Local Indian hot rolled coil (HRC) prices have trended sideways during the past week at around INR 40,500/mt ($671/mt) ex-works amid scarce volumes, with buyers waiting for a further lowering of prices by steel mills, traders said on Wednesday, April 16.
According to two Mumbai-based traders, prices are expected to be under pressure from the fall in international prices of iron ore and coking coal and due to low protection from imports with the Indian currency appreciating against the dollar.
Traders said that most buyers have not been concluding transactions for large volumes in expectation of another round of downward price adjustments by local steel mills in May.
"Global prices are down by 5-7 percent and there is overproduction in China and the rupee has been moving up against the dollar. These factors will put pressure on the prices of local steel mills in the short term," the traders said.

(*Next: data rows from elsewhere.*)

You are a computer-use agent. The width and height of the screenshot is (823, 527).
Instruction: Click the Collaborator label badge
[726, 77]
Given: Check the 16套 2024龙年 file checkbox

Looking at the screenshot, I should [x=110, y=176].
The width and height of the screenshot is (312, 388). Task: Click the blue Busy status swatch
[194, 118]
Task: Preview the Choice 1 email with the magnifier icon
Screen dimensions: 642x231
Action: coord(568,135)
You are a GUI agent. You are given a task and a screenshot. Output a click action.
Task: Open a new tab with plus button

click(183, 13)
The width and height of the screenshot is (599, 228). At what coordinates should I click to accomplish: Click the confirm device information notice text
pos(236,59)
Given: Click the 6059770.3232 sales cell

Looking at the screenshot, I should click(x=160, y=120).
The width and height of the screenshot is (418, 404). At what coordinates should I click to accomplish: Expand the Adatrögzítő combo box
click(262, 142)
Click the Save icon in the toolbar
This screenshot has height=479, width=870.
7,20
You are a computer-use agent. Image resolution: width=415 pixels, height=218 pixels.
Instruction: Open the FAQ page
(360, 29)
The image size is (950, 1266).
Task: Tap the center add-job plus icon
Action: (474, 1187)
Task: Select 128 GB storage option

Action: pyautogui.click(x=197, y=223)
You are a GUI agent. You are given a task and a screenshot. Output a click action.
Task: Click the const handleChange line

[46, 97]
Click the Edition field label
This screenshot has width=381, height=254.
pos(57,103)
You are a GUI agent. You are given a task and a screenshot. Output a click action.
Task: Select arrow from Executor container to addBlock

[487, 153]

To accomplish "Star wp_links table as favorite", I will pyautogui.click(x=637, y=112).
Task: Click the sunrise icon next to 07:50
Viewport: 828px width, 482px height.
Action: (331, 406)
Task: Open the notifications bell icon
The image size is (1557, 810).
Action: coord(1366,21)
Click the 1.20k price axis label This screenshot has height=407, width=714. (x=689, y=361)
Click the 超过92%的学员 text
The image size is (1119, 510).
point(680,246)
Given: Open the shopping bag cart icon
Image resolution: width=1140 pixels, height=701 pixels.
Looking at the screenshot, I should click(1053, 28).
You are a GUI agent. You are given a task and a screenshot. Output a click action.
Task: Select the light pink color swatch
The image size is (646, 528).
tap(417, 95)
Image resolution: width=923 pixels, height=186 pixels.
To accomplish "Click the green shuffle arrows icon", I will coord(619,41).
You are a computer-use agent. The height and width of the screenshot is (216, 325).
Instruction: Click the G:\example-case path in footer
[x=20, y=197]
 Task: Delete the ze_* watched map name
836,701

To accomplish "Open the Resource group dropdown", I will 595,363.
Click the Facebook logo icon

"Demand has also not been showing any signs of an uptick and around 5 million mt of new capacity is finding its way into the market. Naturally, traders and buyers are postponing large transactions in the market," the traders added.
Sources said that the market expects mills to lower their HRC prices again by around INR 500/mt ($8/mt) but are not sure when this will happen.
The downward adjustment earlier this month has failed to boost volumes in the market and, if the steel mills see inventories mounting, a price revision could be on the cards in early May.
However, another section of the market considers that the steel mills will await the results of the national elections on May 17 before making any changes to their HRC prices.